Title:
Only
Tears
Scriptwriter:
NanaJji (@nana.novita)
Main
Cast(s):
Jeon Jungkook [BTS] || Kim Soojin [OC]
Genre:
Hurt. Angst. Life. Friendship.
Duration:
Ficlet
Rating:
G
Summary:
Apa selama ini
ia hanya berakting di hadapan semua orang?
.
.
Dan kurasa, hari
ini aku akan mendapatkan jawabannya.
.
.
.
Kim Soojin.
Aku tak pernah melihat gadis itu
menangis. Sekalipun tidak, semenjak aku mengenalnya dari taman kanak-kanak
hingga saat ini kami sudah berada di tahun akhir sekolah menengah atas.

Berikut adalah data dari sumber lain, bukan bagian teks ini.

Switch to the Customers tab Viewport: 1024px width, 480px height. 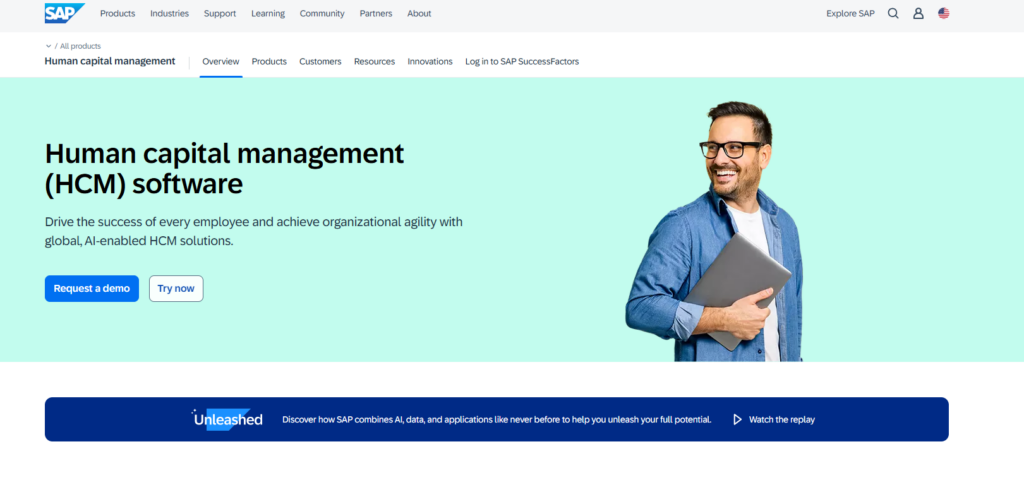[x=320, y=62]

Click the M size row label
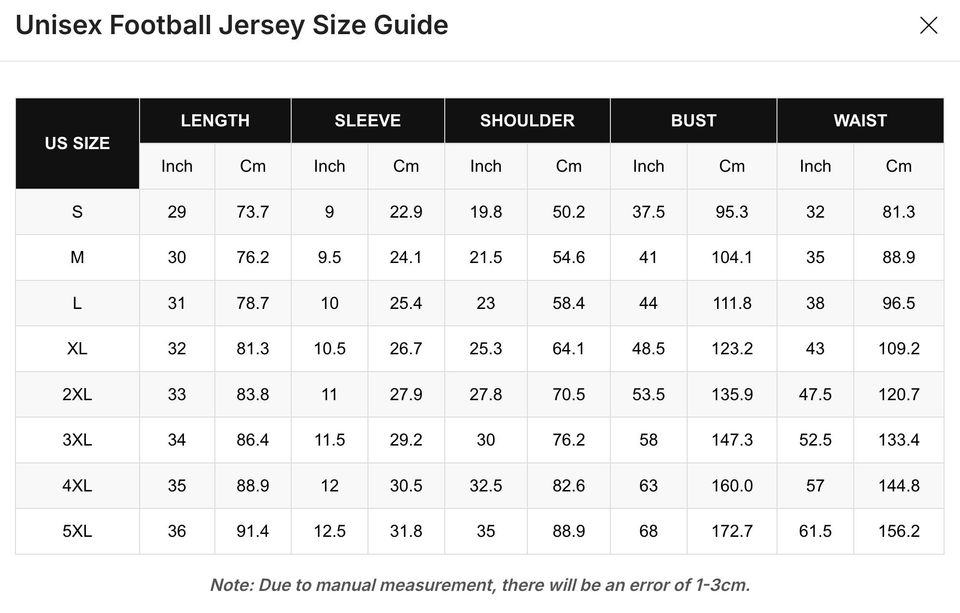(76, 257)
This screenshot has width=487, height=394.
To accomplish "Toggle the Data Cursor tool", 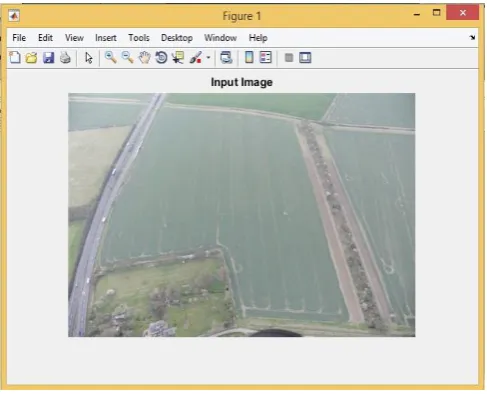I will [178, 58].
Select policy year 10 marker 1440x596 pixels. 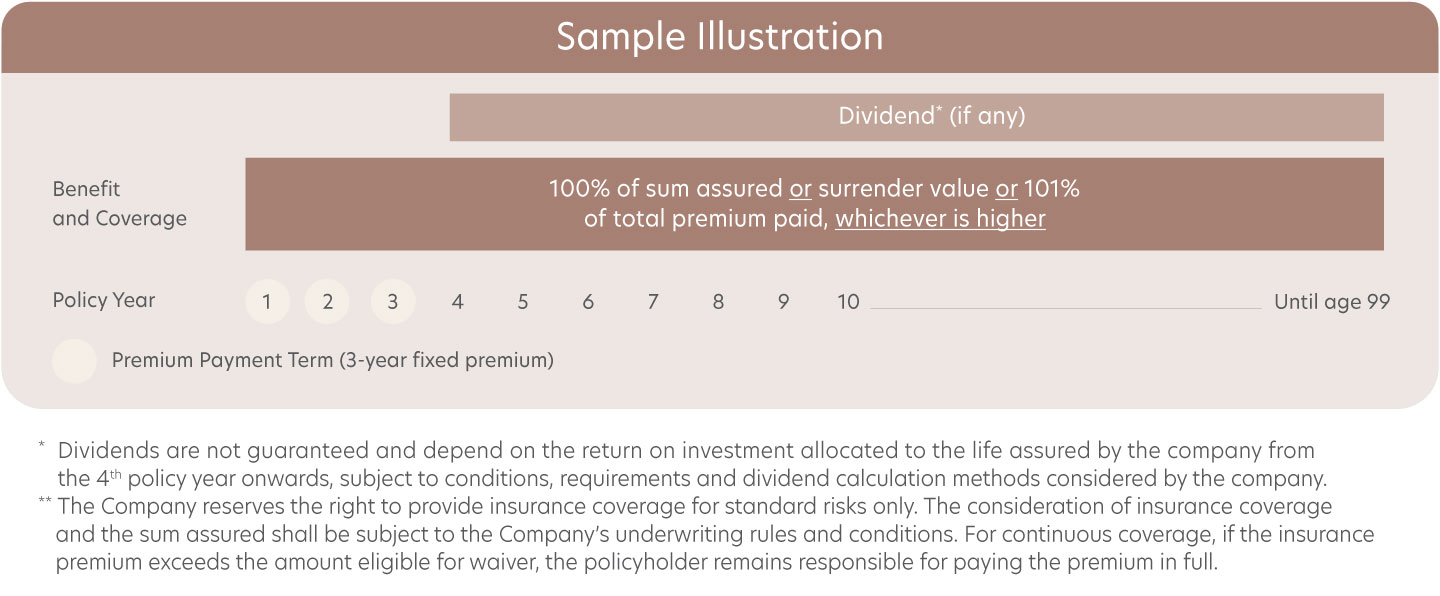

Sesungguhnya kami tak saling kenal.
Hanya kebetulan yang membawa kami di dalam satu kelas yang sama setiap
tahunnya. Soojin sama seperti gadis kebanyakan. Tersenyum saat berpapasan
dengan orang yang dikenalnya, mengetahui berita-berita terbaru yang menyebar di
sekolah, sering unjuk tangan untuk menjawab soal-soal dari guru, suka menonton
drama-drama picisan yang sedang terkenal, dan banyak lagi.
Tapi sebenarnya, gadis itu lebih memilih
menyendiri. Tak banyak yang tahu tentang itu, karena ia terlalu pintar
bersembunyi dari kenyataan yang tak ia ingin seorang pun tahu. Namun, aku tak
akan pernah menyerah untuk lebih mengenal gadis itu, meski harus secara
diam-diam.
Entah hal apa yang telah menarikku
begitu kuat dalam siklus kehidupan gadis bernama Kim Soojin.
Dia tidak cengeng seperti gadis lain.
Ketika dulu kami masih di taman
kanak-kanak, aku termasuk murid yang nakal. Aku sering merebut bekal makanan
murid perempuan di kelasku hingga mereka menangis meraung-raung. Tapi tidak
dengan Kim Soojin.
Ia membiarkanku begitu saja mengambil
bekalnya tanpa protes ataupun air mata yang mengalir. Namun dengan beberapa
kata yang sampai saat ini terus melekat diingatanku.
“Apa
kau merasa senang telah mengambil milik orang lain?”
Tanyanya waktu itu dengan suara cempreng
khas anak-anak. Sedikitpun tak merasa ragu atau takut padaku yang nantinya bisa
saja mengerjainya seperti anak-anak lain. Semenjak itu, aku tak pernah lagi
mengambil bekal, juga mengerjai murid lain. Dan disanalah dimulai segala
keingintahuanku terhadap gadis itu.
Sampai pada umurku yang ke-15, aku
memasuki klub teater di sekolah karena Soojin. Menurutku, gadis itu pintar
berakting. Terlebih saat adegan sedih, aku hampir menangis dibuatnya.
“Adegan
ini akan sempurna seandainya kau bisa menangis, Soojin.”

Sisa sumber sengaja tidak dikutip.